There is a broad class of crisis situations that can be abstractly characterized in a similar fashion: The goal of a team of people is to gain access to specific structures or objectives through a terrain that presents obstacles and is subject to continuously changing conditions. Examples include fire fighting operations, earthquake and flood response, rescues, tank battles, urban warfare, and hostage situations. Various route-planning and travel-planning tasks can be viewed in this way as well. The members of the team interact in part through language and in part through a model of the terrain, either a map or some richer representation. They use the terrain model to identify structures, terrain features, routes of access, and obstacles along these routes, and they must update the model as conditions change.
The terrain model is essentially a dynamic database of geographical information. It is potentially very rich in information, containing many levels of detail and best viewed with a specific focus or perspective. Thus, for complex tasks it is essential to have a computer-based presentation of the terrain model.
The most convenient means for interacting with such a computerized terrain model would be natural language and gesture. (By ``gesture'' we mean the use of pointing or the drawing of simple figures on a display.) This raises the problem of reference, broadly construed as the recognition of the mapping from the way meanings are expressed to the entities in the model that they indicate. This includes the problem of resolving referential expressions in context, on the basis of their form and content. But another aspect of the problem of reference arises from the fact that the conceptualizations of space that underlie natural language and gesture, on the one hand, and current terrain models, on the other, are radically different.
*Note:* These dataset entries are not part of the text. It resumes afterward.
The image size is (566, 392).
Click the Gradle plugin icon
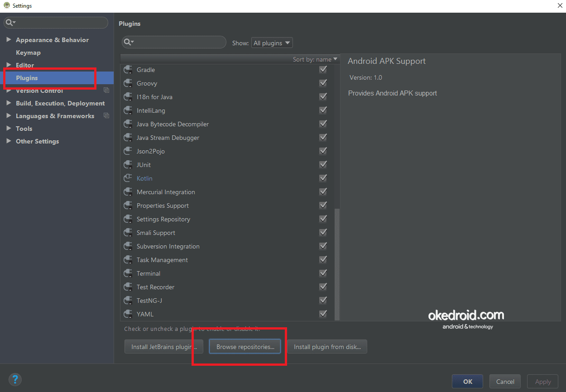click(x=128, y=69)
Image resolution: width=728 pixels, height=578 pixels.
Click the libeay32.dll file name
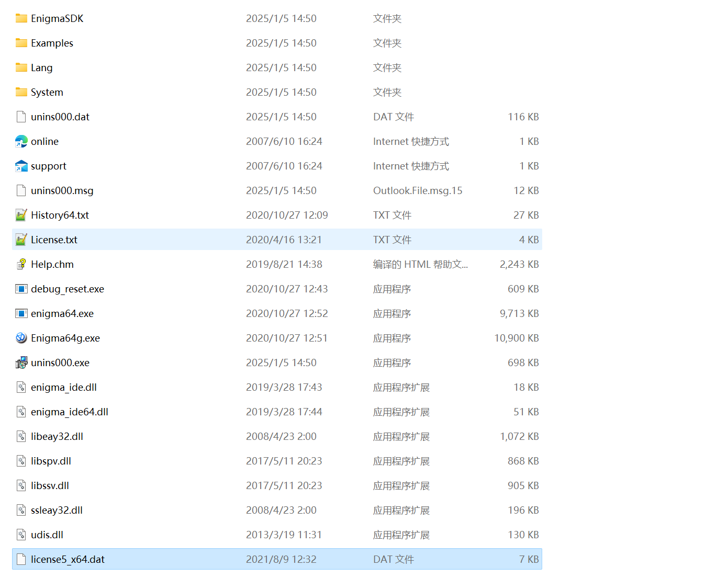point(57,436)
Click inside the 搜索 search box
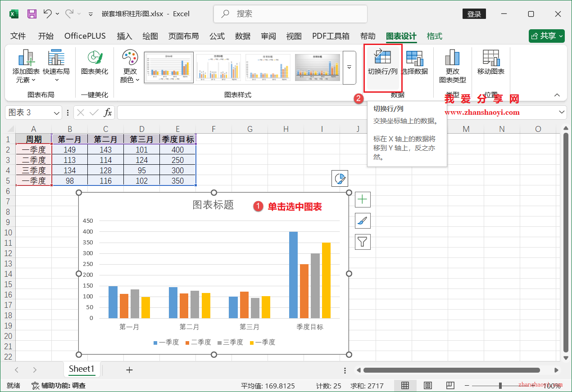 coord(290,14)
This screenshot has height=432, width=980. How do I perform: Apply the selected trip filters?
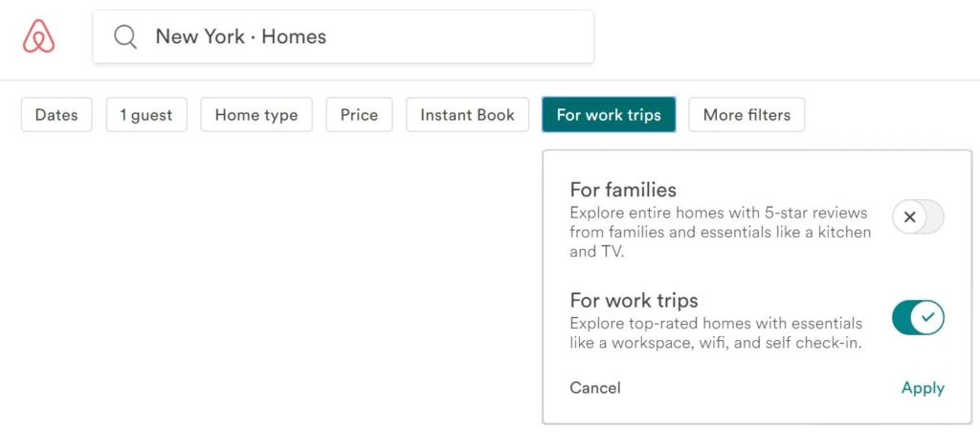[923, 388]
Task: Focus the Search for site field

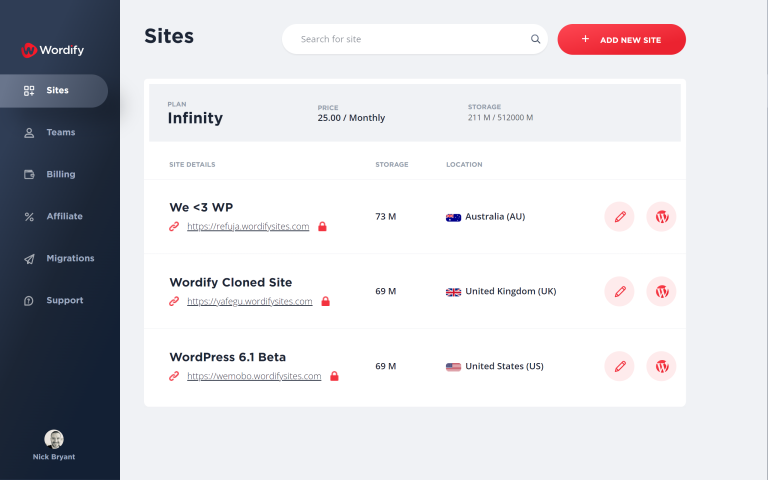Action: pos(414,39)
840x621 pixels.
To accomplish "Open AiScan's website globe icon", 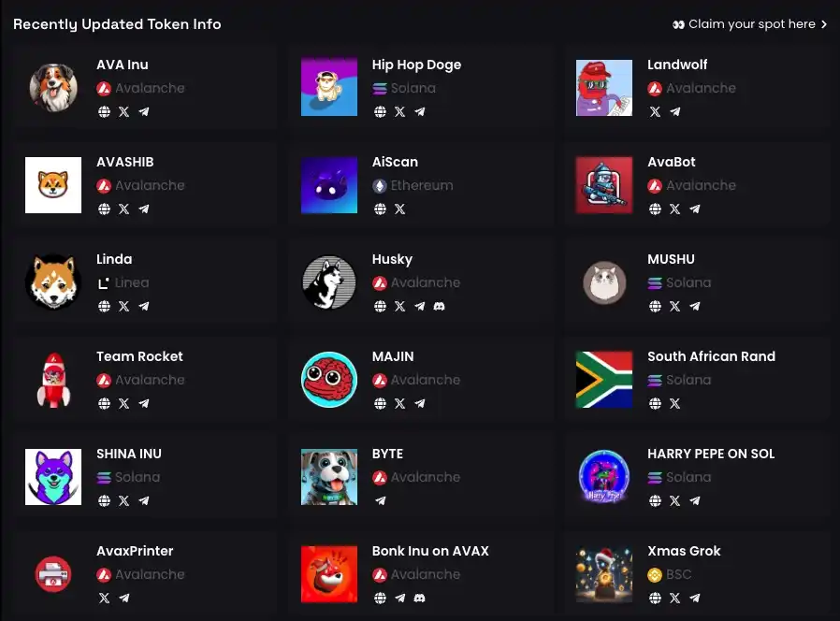I will click(380, 209).
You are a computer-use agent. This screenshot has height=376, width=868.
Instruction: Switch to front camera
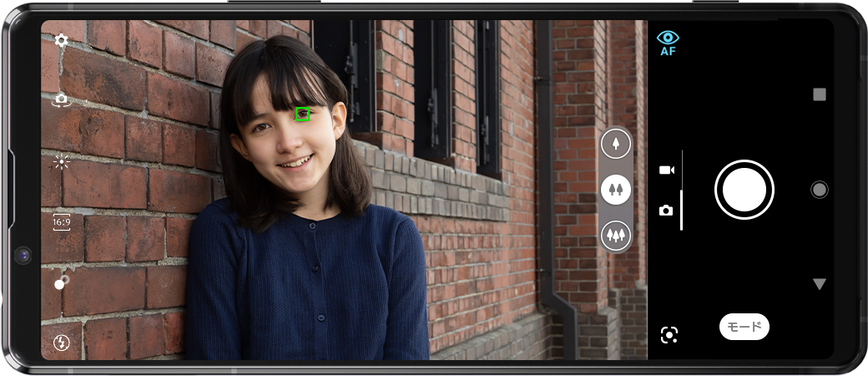point(61,99)
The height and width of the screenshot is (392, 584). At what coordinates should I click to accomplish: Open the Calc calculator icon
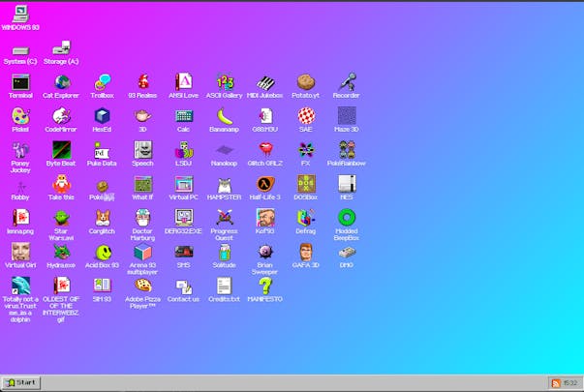point(183,116)
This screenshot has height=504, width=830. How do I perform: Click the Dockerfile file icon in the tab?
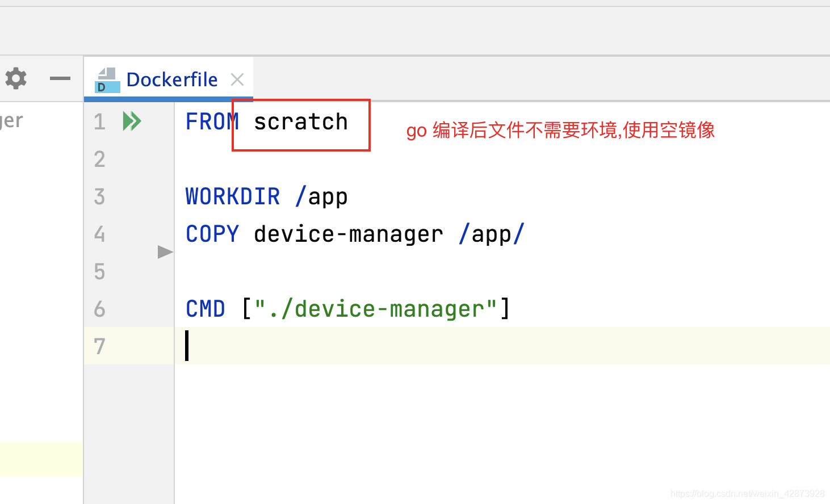pos(107,80)
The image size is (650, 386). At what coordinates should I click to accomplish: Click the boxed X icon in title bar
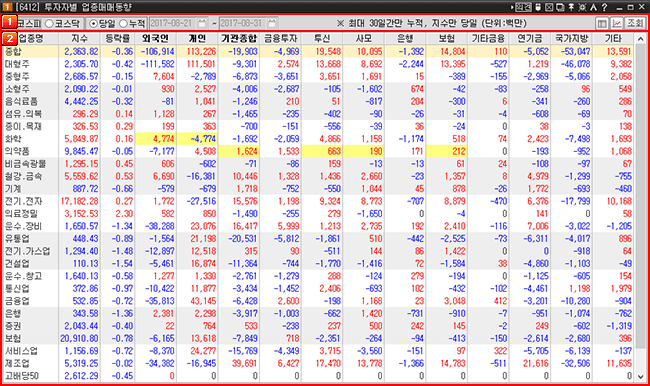coord(549,7)
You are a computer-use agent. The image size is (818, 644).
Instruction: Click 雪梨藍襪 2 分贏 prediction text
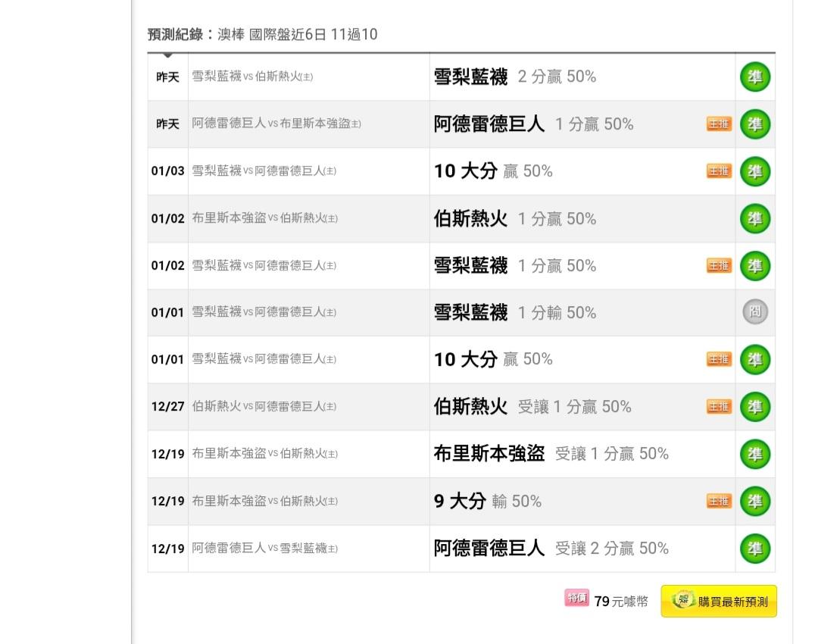(x=514, y=77)
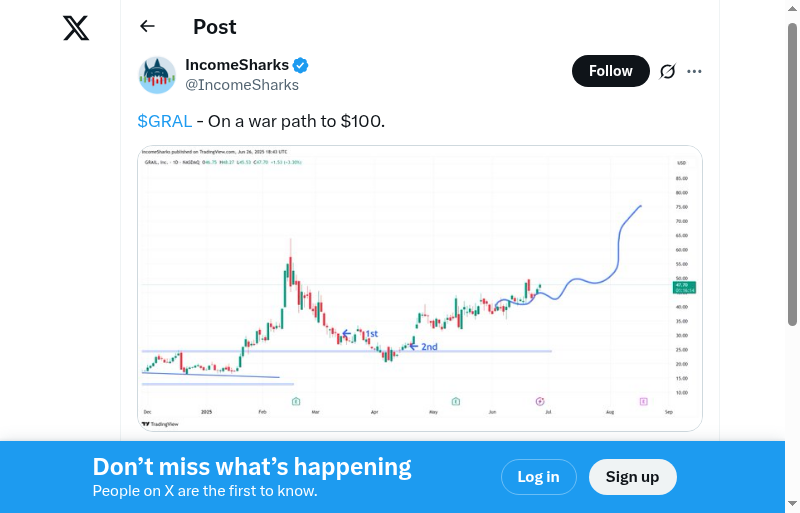Open the @IncomeSharks handle link
The width and height of the screenshot is (800, 513).
tap(242, 85)
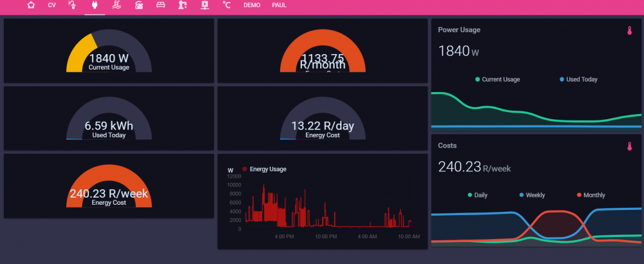Toggle the Weekly series in Costs legend
The image size is (644, 264).
[532, 195]
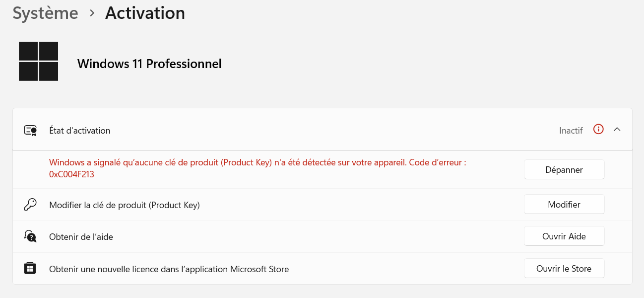
Task: Click the red error info icon
Action: point(598,130)
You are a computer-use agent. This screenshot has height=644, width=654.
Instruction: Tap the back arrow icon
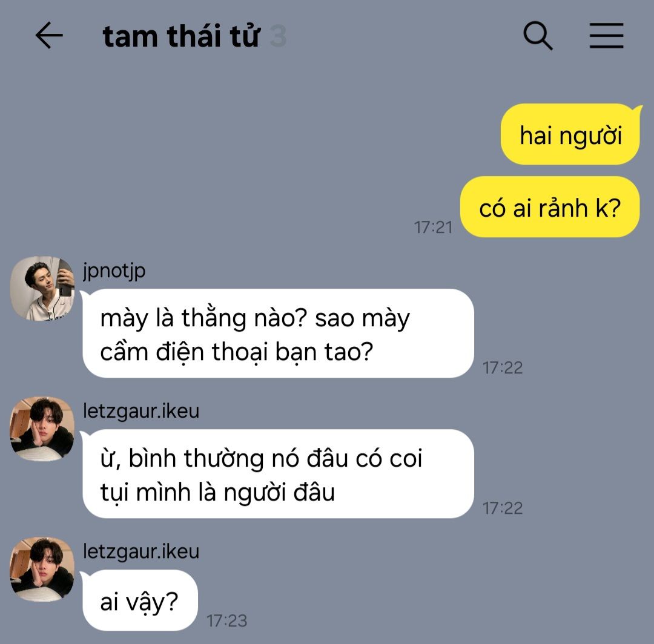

There is a significant gap that must be bridged. The essentially topological conceptualization of space that underlies natural language must be mapped into the more geometric representations of the terrain model.
We propose to investigate the properties of interactions with the terrain model and between team members as they would occur in such a crisis situation. Our focus will be on elucidating the mapping from natural language and gesture to the terrain model. Specifically, we will investigate
Our first task has been to design ``Wizard of Oz'' experiments to elicit the coordinated use of language and gesture in interacting with a terrain model. Because of the software that is already available at SRI, our first experiment, to be carried out in the summer of 1997, will involve travel planning with a computer-based map and other information about a city to be toured. We have run pilot sessions on this set-up, and turned up a wide variety of styles of interacting with such a system, from users who try to keep their inputs simple for the computer with tightly coordinated speech and gesture, to users who ramble on and on with little use of gesture. One of the problems we face in this task is how to encourage the use of gesture without biasing users to a particular small set of gestures.
The second scenario we have been exploring would involve expert or trainee fire-fighters directing resources to objectives while using a terrain model rich in topographic and other information. The design of this experiment is in a much more preliminary stage.
In addition to the experimental work, we are looking at fundamental aspects about how spatial information is represented in language. Specifically, we are developing an axiomatic theory of scales, or scalar notions, which underlie our conceptualizations of space and other phenomena. This work will be reported on at the AAAI Workshop on Language and Space, in Providence, RI, July 27 and 28.
The problems of multimodal reference and how discourse structure influences it, and of nature of the mapping from the linguistic and conceptual representations of language and gesture and the more geometric representation of terrain models are problems of significant scientific interest and practical utility, and they are the focus of this project.